----- Passage provided

When deep liver penetration occurs we advocate leaving the drain in situ for 48 h until resolution of blood clot prevents major haemorrhage. Penetration of the colon requires early laparotomy for peritoneal toilet. Penetration of the spleen or stomach may be managed conservatively, though clinical deterioration will often precipitate laparotomy.

Penetration of the heart is rare but may occur in patients with cardiomegaly, where the left ventricle is in apposition to the chest wall laterally. Exsanguination has occurred through left ventricular penetration followed by removal of the drain. If entry of a cardiac chamber is suspected the drain must be left in situ and the tube clamped pending urgent thoracotomy. Laceration of a major pulmonary vessel occurs particularly when a collapsed lung is deeply penetrated (Fig. 27) 2010. The drain should be left within the pleural cavity and the rate of bleeding determined. When immediate drainage exceeds 1000 ml or the subsequent rate 500 ml/h for three consecutive hours thoracotomy should be performed. Substantial haemorrhage may also occur through penetration of an intercostal or internal mammary vessel. This complication can usually be managed conservatively but occasionally requires exploration.

Large bullae mimic pneumothorax on the plain chest radiograph. Failure to recognize the bulla may result in insertion of a drain and copious air leak. When suction is applied to the drain the air leak increases and results in significant loss of tidal volume with acute exacerbation of breathlessness. The situation is usually recognized because of the continuous large volume air leak. Removal of the drain may result in tension pneumothorax and clamping of the drain causes extensive surgical emphysema. The drain should be withdrawn from the bulla and the patient observed carefully. Tension pneumothorax may require drainage, though frequently the lung already has inflammatory adhesions to the chest wall. Thoracotomy may be undertaken to resolve this situation, although we have successfully passed a Foley catheter through the shortened drain and used the balloon to plug the hole in the bulla and traction to hold the bulla against the chest wall.

----------
----- Data to examine

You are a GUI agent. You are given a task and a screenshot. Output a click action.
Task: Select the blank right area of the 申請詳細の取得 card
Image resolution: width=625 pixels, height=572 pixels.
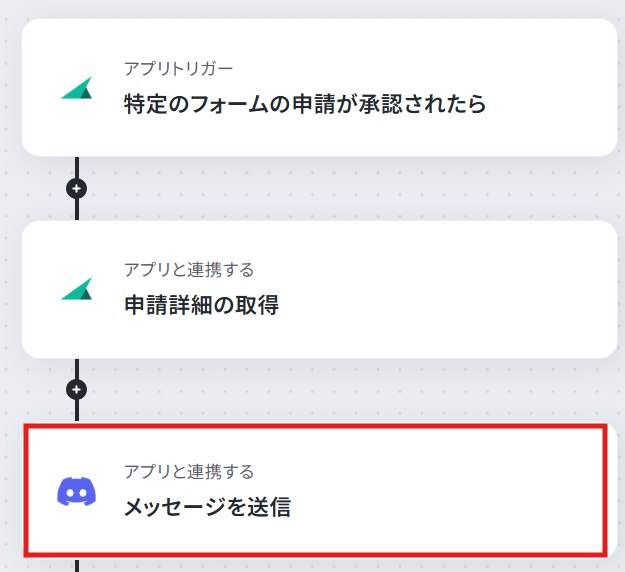pos(446,289)
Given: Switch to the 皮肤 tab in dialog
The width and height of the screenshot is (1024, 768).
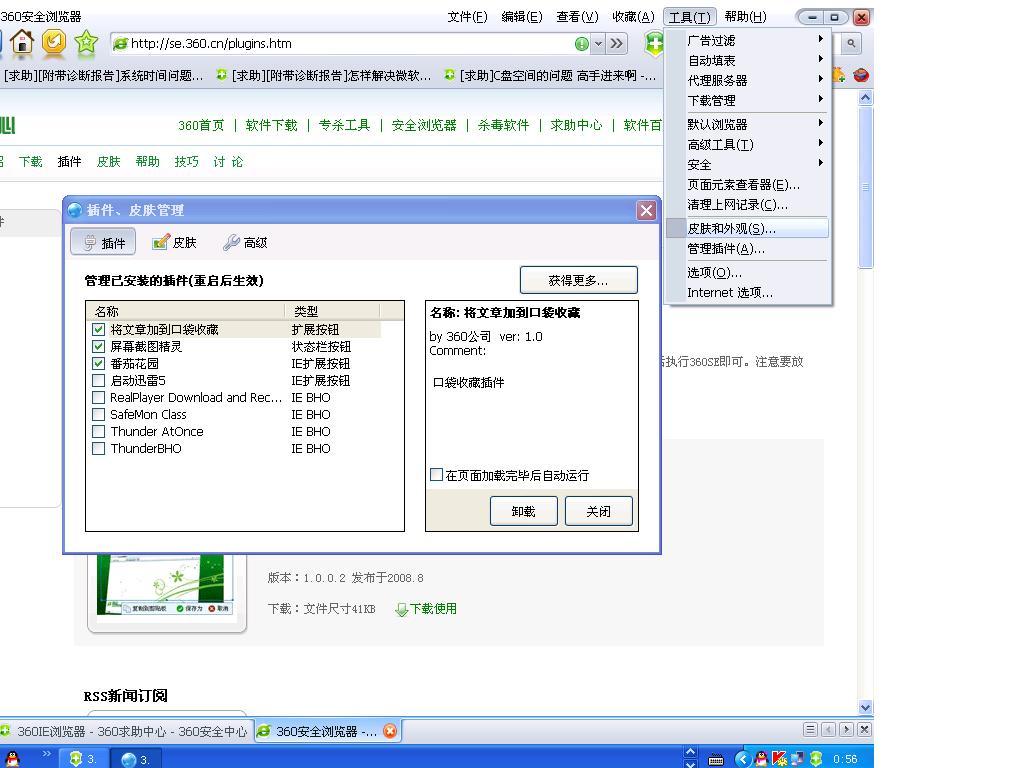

----------

- _Aim of the exercise_
Repeat the part of the passage on chest drain complications that opens with the words containing "When deep liver" and closes with "often precipitate laparotomy.", swapping "drain" for "chest tube".

- _Result for this exercise_
When deep liver penetration occurs we advocate leaving the chest tube in situ for 48 h until resolution of blood clot prevents major haemorrhage. Penetration of the colon requires early laparotomy for peritoneal toilet. Penetration of the spleen or stomach may be managed conservatively, though clinical deterioration will often precipitate laparotomy.